Bengio, who is also a co-founder of Montreal-based AI software company Element AI, said he was concerned about the technology he helped create being used for controlling people’s behavior and influencing their minds.

“This is the 1984 Big Brother scenario,” he said in an interview. “I think it’s becoming more and more scary.”

Bengio, a professor at the University of Montreal, is considered one of the three “godfathers” of deep learning, along with Yann LeCun and Geoff Hinton. It’s a technology that uses neural networks – a kind of software loosely based on aspects of the human brain – to make predictions based on data. It’s responsible for recent advances in facial recognition, natural language processing, translation, and recommendation algorithms.

Deep learning requires a large amount of data to provide examples from which to learn – but China, with its vast population and system of state record- keeping, has a lot of that.

The Chinese government has begun using closed circuit video cameras and facial recognition to monitor what its citizens do in public, from jaywalking to engaging in political dissent. It’s also created a National Credit Information Sharing Platform, which is being used to blacklist rail and air passengers for “anti-social” behavior and is considering expanding uses of this system to other situations. “The use of your face to track you should be highly regulated,” Bengio said.

Bengio is not alone in his concern over China’s use-cases for AI. Billionaire George Soros recently used a speech at the World Economic Forum on Jan. 24, to highlight the risks the country’s use of AI poses to civil liberties and minority rights.

Unlike some peers, Bengio, who heads the Montreal Institute for Learning Algorithms (Mila), has resisted the temptation to work for a large, advertising-driven technology company. He said responsible development of AI may require some large technology companies to change the way they operate.

The amount of data large tech companies control is also a concern. He said the creation of data trusts – non-profit entities or legal frameworks under which people own their data and allow it be used only for certain purposes – might be one solution.
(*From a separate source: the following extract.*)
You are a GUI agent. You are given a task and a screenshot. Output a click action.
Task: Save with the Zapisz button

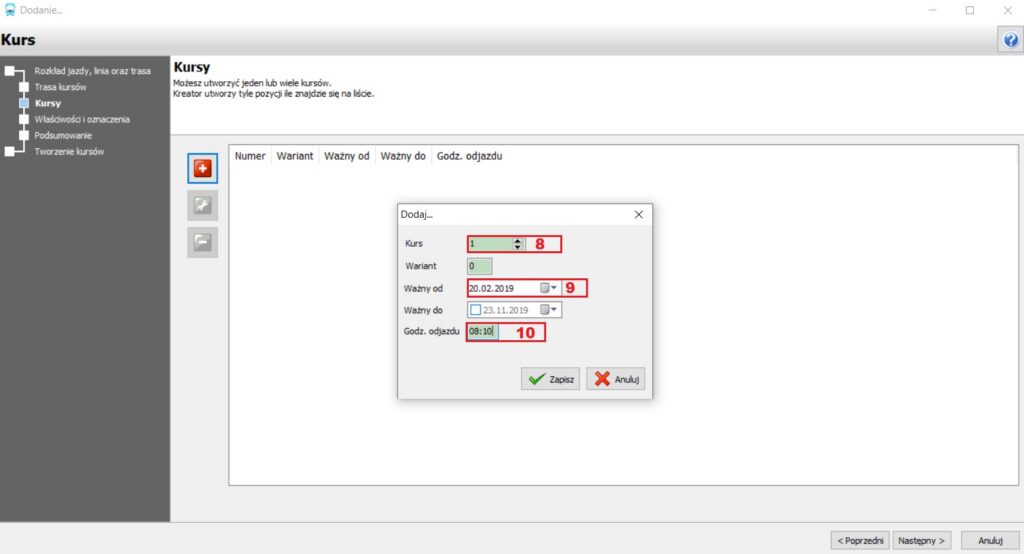pyautogui.click(x=551, y=379)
If a trust held enough data, it could negotiate better terms with big tech companies that needed it, he said last week during a talk at Amnesty International U.K.’s office in London.

Bengio said there were many ways deep learning software could be used for good. In Thursday’s talk, he unveiled a project he’s working on that uses AI to create augmented reality images depicting what people’s individual homes or neighborhoods might look like as the result of natural disasters spawned by climate change.

But he said there was also a risk that the implementation of AI would cause job losses on a scale, and at a speed, that’s different from what’s happened with other technological innovations. He said governments needed to be proactive in thinking about these risks, including considering new ways to redistribute wealth within society.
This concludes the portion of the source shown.